“Biomass incineration is NOT clean and green, it’s not sustainable and
truly renewable; it’s not carbon neutral, not cost effective;
and it’s neither environmentally friendly nor ecologically sound.”
By Dr. Tom Termotto
Shall we begin by stating that biomass incinerators are rarely, if ever, factually represented by the many sales pitches we see issued by the Energy Industry sector that promotes them. In fact, the marketing language that has now become de rigueur is reminiscent of George Orwell’s 1984. “War is peace. Freedom is slavery. Ignorance is strength.”

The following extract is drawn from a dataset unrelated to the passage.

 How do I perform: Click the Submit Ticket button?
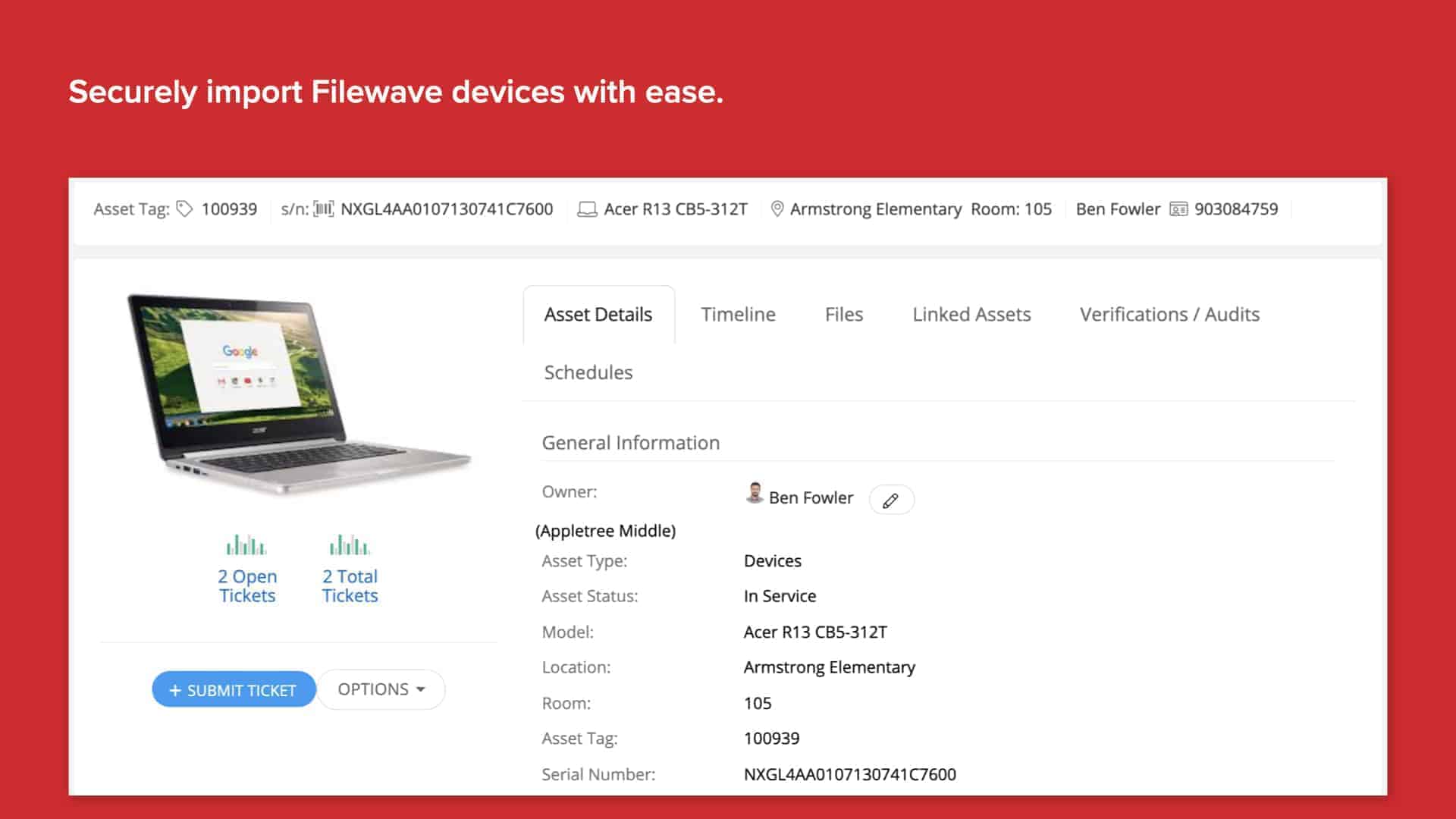[x=234, y=690]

To the point, biomass incineration is NOT clean and green, sustainable and renewable, carbon neutral and cost effective, or environmentally friendly and ecologically sound. It is quite the opposite of these beautiful and alluring marketing slogans. Biomass incineration is in reality quite polluting, unsustainable to the extreme and, in some cases, less environmentally friendly than coal burning plants.
Remember the old-fashioned hospital incinerator that nobody ever wanted to live downwind from. Who would want mercury vapors, and the many other highly toxic aerosols, wafting through their neighborhood? Well, then, why would a community want a biomass incinerator sited within winds’ reach of their schools, subdivisions and businesses. The post incineration output of these biomass plants can be much worse than a hospital’s depending on what is being incinerated.
Let’s not forget the golden rule of energy production: “Garbage in; garbage out”. Ultimately the permitting process for these incinerators often allows for the burning of various types of refuse and other feedstocks, which will necessarily degrade air quality. A close look at any state air permit application for these biomass plants will reveal a mix of carcinogens, toxins, pollutants, contaminants and poisons that is really quite alarming.
As we have evaluated the emission estimates of various pollutants, which have been submitted by the very biomass companies themselves, we wonder how they make the leap across the chasm to such environmentally attractive sound bites. Let’s be clear about the assortment and type of contaminants which will inevitably show up in the surrounding air of these biomass plants. As follows:
(1) Dioxins and Furans (2) Particulate Matter – 10.0, 2.5 and 1.0 microns (3) Hydrogen Chloride (4) Nitrogen Dioxide (5) Carbon Monoxide (6) Hydrogen Sulfide (7) Sulfur Dioxide (8) Sulfuric Acid (H2SO4) (9) Mercury, Lead and Arsenic (10) Volatile Organic Compounds (VOC’s) such as benzene, toluene and naphthalene
One can only imagine the harmful effects to human and animal life that these pollutants will cause in those unfortunate cities and counties that have succumbed to the governmental and energy industry forces, which routinely foist these schemes on an uninformed public. What follows is a quote from the Healthcare Professionals For Clean Environment in their letter to Governor Charlie Crist of Florida regarding a proposed biomass incinerator for Gadsden County, FL.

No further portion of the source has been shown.